Exercise:
Look below and pull out each line with the word "list".

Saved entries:
******************************
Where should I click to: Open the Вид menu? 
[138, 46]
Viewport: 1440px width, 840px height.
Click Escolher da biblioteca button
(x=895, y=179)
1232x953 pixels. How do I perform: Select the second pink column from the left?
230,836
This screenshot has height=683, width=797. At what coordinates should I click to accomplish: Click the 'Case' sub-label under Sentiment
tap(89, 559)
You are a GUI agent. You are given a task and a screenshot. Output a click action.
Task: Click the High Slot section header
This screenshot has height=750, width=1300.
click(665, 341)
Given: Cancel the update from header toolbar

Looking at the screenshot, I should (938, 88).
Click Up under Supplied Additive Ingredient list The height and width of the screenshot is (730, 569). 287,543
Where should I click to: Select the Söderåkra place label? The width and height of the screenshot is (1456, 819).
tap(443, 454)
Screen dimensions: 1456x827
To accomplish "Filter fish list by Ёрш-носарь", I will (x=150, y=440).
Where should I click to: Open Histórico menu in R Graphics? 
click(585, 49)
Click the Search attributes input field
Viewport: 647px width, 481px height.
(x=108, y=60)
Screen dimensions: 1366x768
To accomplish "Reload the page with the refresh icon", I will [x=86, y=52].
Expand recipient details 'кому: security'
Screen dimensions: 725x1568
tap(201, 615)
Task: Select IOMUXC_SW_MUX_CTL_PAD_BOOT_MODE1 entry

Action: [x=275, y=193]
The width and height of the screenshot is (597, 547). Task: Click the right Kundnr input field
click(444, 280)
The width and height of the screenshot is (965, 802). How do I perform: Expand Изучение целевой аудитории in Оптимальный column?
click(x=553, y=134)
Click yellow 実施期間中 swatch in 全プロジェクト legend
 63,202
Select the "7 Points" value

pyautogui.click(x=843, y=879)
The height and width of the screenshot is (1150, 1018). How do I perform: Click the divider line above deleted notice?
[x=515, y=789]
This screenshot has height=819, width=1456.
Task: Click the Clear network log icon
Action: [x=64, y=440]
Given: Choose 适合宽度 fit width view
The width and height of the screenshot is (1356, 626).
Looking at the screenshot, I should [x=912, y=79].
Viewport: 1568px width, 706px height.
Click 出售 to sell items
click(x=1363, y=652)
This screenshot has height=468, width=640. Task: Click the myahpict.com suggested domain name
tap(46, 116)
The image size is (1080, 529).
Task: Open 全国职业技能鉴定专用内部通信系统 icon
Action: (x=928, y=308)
******************************
Written solution:
Click Up under Supplied Additive Ingredient list The height and width of the screenshot is (730, 569). 287,543
To accomplish "Filter fish list by Ёрш-носарь", I will (x=150, y=440).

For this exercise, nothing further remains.